Surgical Techniques for Resection of Vascular Malformations within the Spinal Cord

Spinal vascular malformations (SVMs), including arteriovenous fistulas (AVFs) and arteriovenous malformations (AVMs), are complex and challenging to treat. Advances in microsurgery, endovascular techniques, and neuroimaging have enhanced our ability to treat SVMs safely and effectively. A thorough understanding of spinal cord anatomy, spinal vascular anatomy, and the pathophysiology of these lesions is needed for their proper management.

25.2 Patient Selection

The SVMs represent a group of lesions with various clinical manifestations, anatomical considerations, pathophysiology, and management strategies; therefore, patient selection for treatment is often based on lesion type. To simplify this task, the senior author (R.F.S.) of this chapter, developed a classification system to group these lesions based on their anatomy and pathophysiology and to improve on previously confusing classification systems. ¹ A brief review of this classification system helps guide patient selection.
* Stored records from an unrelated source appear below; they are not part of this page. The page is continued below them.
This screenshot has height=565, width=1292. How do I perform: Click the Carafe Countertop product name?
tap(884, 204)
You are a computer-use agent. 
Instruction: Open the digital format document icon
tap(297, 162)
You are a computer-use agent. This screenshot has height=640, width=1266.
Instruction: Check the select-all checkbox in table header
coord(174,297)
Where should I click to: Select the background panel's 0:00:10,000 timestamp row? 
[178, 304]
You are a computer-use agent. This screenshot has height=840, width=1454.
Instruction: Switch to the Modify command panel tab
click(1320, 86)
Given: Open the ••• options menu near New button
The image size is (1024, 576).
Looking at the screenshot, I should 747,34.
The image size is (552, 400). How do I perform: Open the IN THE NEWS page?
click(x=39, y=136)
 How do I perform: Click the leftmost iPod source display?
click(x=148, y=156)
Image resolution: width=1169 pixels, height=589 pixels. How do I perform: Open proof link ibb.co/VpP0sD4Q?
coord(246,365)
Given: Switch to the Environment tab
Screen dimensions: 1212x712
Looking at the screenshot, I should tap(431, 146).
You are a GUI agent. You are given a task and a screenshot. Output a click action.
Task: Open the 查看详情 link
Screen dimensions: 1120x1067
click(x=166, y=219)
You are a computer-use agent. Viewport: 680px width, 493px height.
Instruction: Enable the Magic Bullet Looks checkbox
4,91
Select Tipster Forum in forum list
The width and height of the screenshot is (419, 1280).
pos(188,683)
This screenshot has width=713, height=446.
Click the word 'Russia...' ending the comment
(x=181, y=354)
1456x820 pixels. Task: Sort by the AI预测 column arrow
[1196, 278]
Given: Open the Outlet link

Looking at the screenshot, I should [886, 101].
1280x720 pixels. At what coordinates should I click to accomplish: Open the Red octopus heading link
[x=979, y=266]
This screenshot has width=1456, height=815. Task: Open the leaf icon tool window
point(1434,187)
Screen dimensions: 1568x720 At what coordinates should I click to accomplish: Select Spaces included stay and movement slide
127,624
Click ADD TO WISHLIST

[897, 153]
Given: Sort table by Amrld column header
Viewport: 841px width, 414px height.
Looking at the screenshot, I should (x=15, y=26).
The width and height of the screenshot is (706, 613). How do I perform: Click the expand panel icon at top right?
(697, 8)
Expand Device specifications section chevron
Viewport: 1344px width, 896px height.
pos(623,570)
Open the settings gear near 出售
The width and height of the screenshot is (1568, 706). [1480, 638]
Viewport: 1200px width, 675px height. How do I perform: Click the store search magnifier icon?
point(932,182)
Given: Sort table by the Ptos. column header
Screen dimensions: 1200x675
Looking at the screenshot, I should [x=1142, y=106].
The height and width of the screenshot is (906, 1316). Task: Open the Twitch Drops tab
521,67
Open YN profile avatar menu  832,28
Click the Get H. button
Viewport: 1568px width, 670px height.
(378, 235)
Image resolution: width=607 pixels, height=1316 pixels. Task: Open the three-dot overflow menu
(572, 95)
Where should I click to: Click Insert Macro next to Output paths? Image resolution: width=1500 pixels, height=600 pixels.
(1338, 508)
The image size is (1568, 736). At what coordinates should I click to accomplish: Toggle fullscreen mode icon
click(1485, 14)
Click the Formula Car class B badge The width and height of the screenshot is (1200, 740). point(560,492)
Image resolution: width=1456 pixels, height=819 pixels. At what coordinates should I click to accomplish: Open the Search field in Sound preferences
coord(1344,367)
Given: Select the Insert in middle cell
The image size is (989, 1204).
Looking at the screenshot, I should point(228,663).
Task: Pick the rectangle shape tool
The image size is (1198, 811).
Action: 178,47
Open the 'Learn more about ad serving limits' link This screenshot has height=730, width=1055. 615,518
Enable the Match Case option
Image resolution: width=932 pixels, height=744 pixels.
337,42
SVMs can be separated into AVFs and AVMs. AVFs are separated into extradural and intradural types. Intradural fistulas can be either dorsal or ventral. AVMs are divided into extradural–intradural or intradural. Intradural AVMs are further subdivided into intramedullary, which can be compact or diffuse, and conus medullaris AVMs.

25.2.1 Spinal Arteriovenous Fistulas

Extradural Arteriovenous Fistulas

Extradural AVFs involve an extradural radicular artery branch in connection with the epidural venous plexus ( ▶ Fig. 25.1 a). They are rare lesions and are typically treated endovascularly.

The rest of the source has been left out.